Although not everyone may consider themselves philosophers, everyone has a general attitude on life or a set of rules that we live by; what we might call our “philosophy”. Our individual philosophies not only encompass our values and beliefs about what’s important in our lives, but our philosophies also include questions about the meaning of life, reality, knowledge, and morality. It’s probably safe to assume that most of us haven’t spent hours gazing at our navels or sitting under a bodhi tree to attain enlightenment about life’s big questions, but I doubt there is one person who has never questioned why we are here, what is the meaning of life, or what it means to be moral. The problem with philosophy is when we talk about philosophy (personal or in general), we often mistakenly assume that everyone defines “philosophy” the same way. As any professional philosopher will tell you, a clear and precise definition of the word “philosophy” doesn’t just pop out at you waving its arms and screaming, “Here I am. This is the real me. This is what philosophy is!” If we asked a hundred people what philosophy is we might get a hundred different answers. We know that the general idea of philosophy has to do with asking questions and looking for answers; but still, philosophers can’t exactly define what philosophy is. I think it’s safe to say that a roomful of philosophers will agree that the primary objective of philosophy is the pursuit of knowledge and wisdom, however, a consensus on one answer to one question (that question being “what is philosophy?”). Believe it or not, philosophers are people, too, and like most people, philosophers disagree about everything. Unfortunately for philosophers, who tend to prefer concise terminology, the definition of philosophy is ambiguous at best.

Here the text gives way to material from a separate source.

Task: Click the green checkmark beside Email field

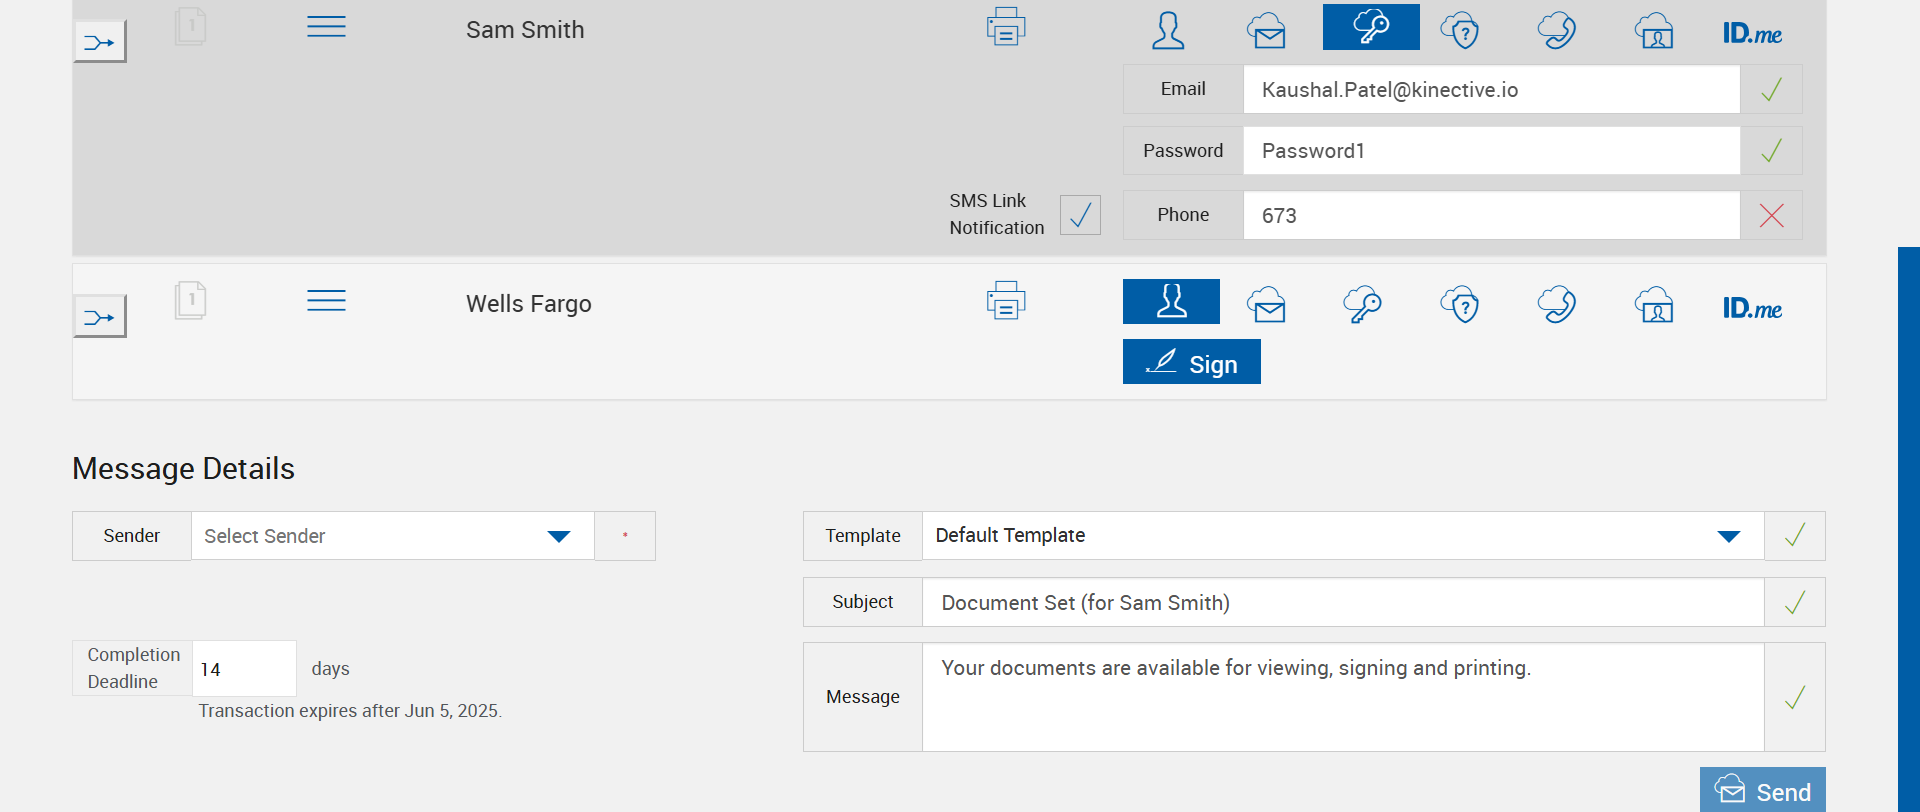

So then, what is philosophy?

Generally speaking, philosophy is divided among three main branches: epistemology, the theory of knowledge, metaphysics, or ontology, and ethics.  Within the three main branches of philosophy we find diverse areas of study such as: philosophy of science, philosophy of mind, philosophy of education, philosophy of history, philosophy of religion, political philosophy, aesthetics, medical and business ethics, philosophy of race, feminist philosophy, and New Age philosophy. The point of philosophy isn’t merely ask questions (although that’s important), nor is philosophy merely descriptive. Philosophy tells us how to act. Philosophy teaches us to think clearly and critically, to think about what we are thinking. Philosophy means never stop looking, always seeking, always examine our lives. Philosophy provides us with the tools we use to answer life’s big questions.

Understanding what philosophy is, however, does not remove the reputation that philosophy has earned over the centuries — it’s too technical and abstract. It’s too academic. It’s a waste of time. The somewhat negative image of philosophy and of philosophers is often well deserved. Philosophy is often extremely technical, even for those who study philosophy. Let’s face it; philosophers are often guilty of missing the forest for the trees (any one who has attempted to engage a philosopher in the simple act of chit chat  may have discovered that philosophers are incapable of answering simple questions, especially if the answer is yes or no). But, as much as we’d like to leave the philosophers to associate amongst themselves in their hallowed halls of academia, their habit of using appallingly technical language and alienating nearly every other human being who engages them in conversation is no reason to throw out the philosopher with the bathwater. At least before we toss Aristotle out of the tub, we should have some idea of what a philosopher is.